═══ Data to process ═══

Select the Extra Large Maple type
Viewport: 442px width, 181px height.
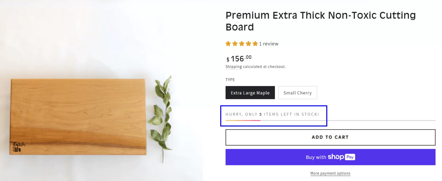click(250, 93)
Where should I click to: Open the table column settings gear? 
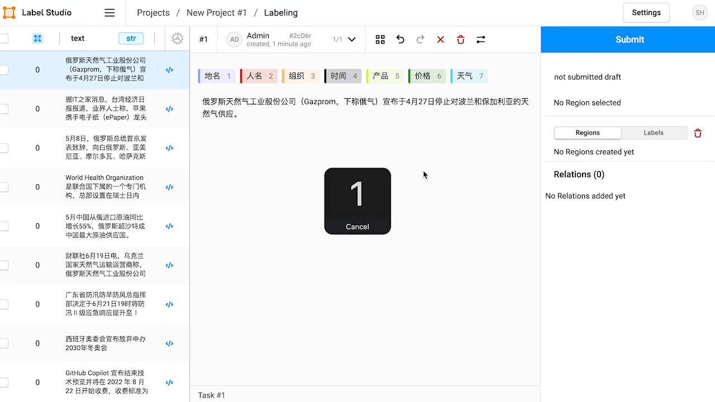[x=177, y=39]
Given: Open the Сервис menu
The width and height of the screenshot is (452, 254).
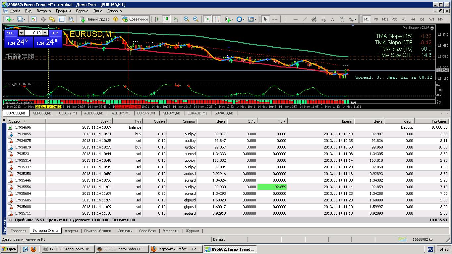Looking at the screenshot, I should point(82,11).
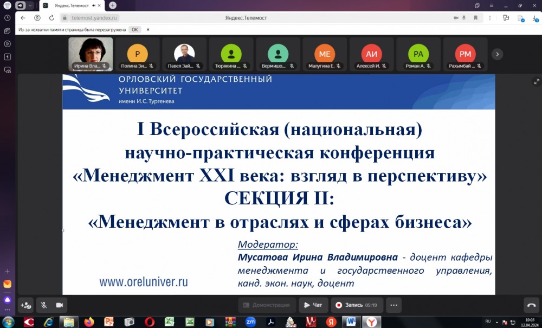Screen dimensions: 542x328
Task: Click the red hang-up call icon
Action: [x=531, y=305]
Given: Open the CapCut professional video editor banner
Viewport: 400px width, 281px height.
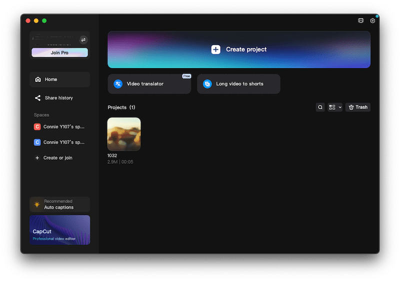Looking at the screenshot, I should [60, 230].
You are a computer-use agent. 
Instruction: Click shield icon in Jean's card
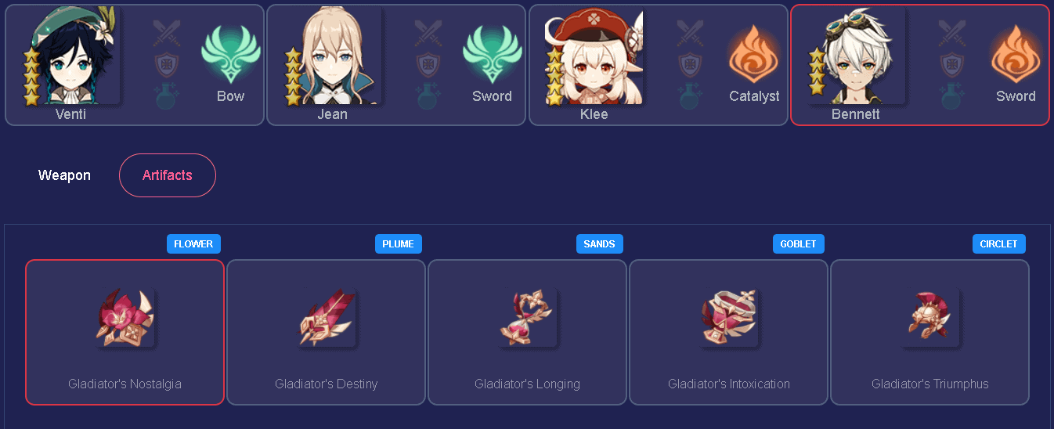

═══

-- Task goal --
Return every entry above exactly as written, with no pictures included.

-- Task answer --
Select the Extra Large Maple type
Viewport: 442px width, 181px height.
click(250, 93)
Where should I click to: Open the table column settings gear? 
[x=177, y=39]
Given: Open the Сервис menu
The width and height of the screenshot is (452, 254).
Looking at the screenshot, I should point(82,11).
Screen dimensions: 542x328
Task: Click the red hang-up call icon
Action: [x=531, y=305]
Given: Open the CapCut professional video editor banner
Viewport: 400px width, 281px height.
Looking at the screenshot, I should [60, 230].
You are a computer-use agent. 
Instruction: Click shield icon in Jean's card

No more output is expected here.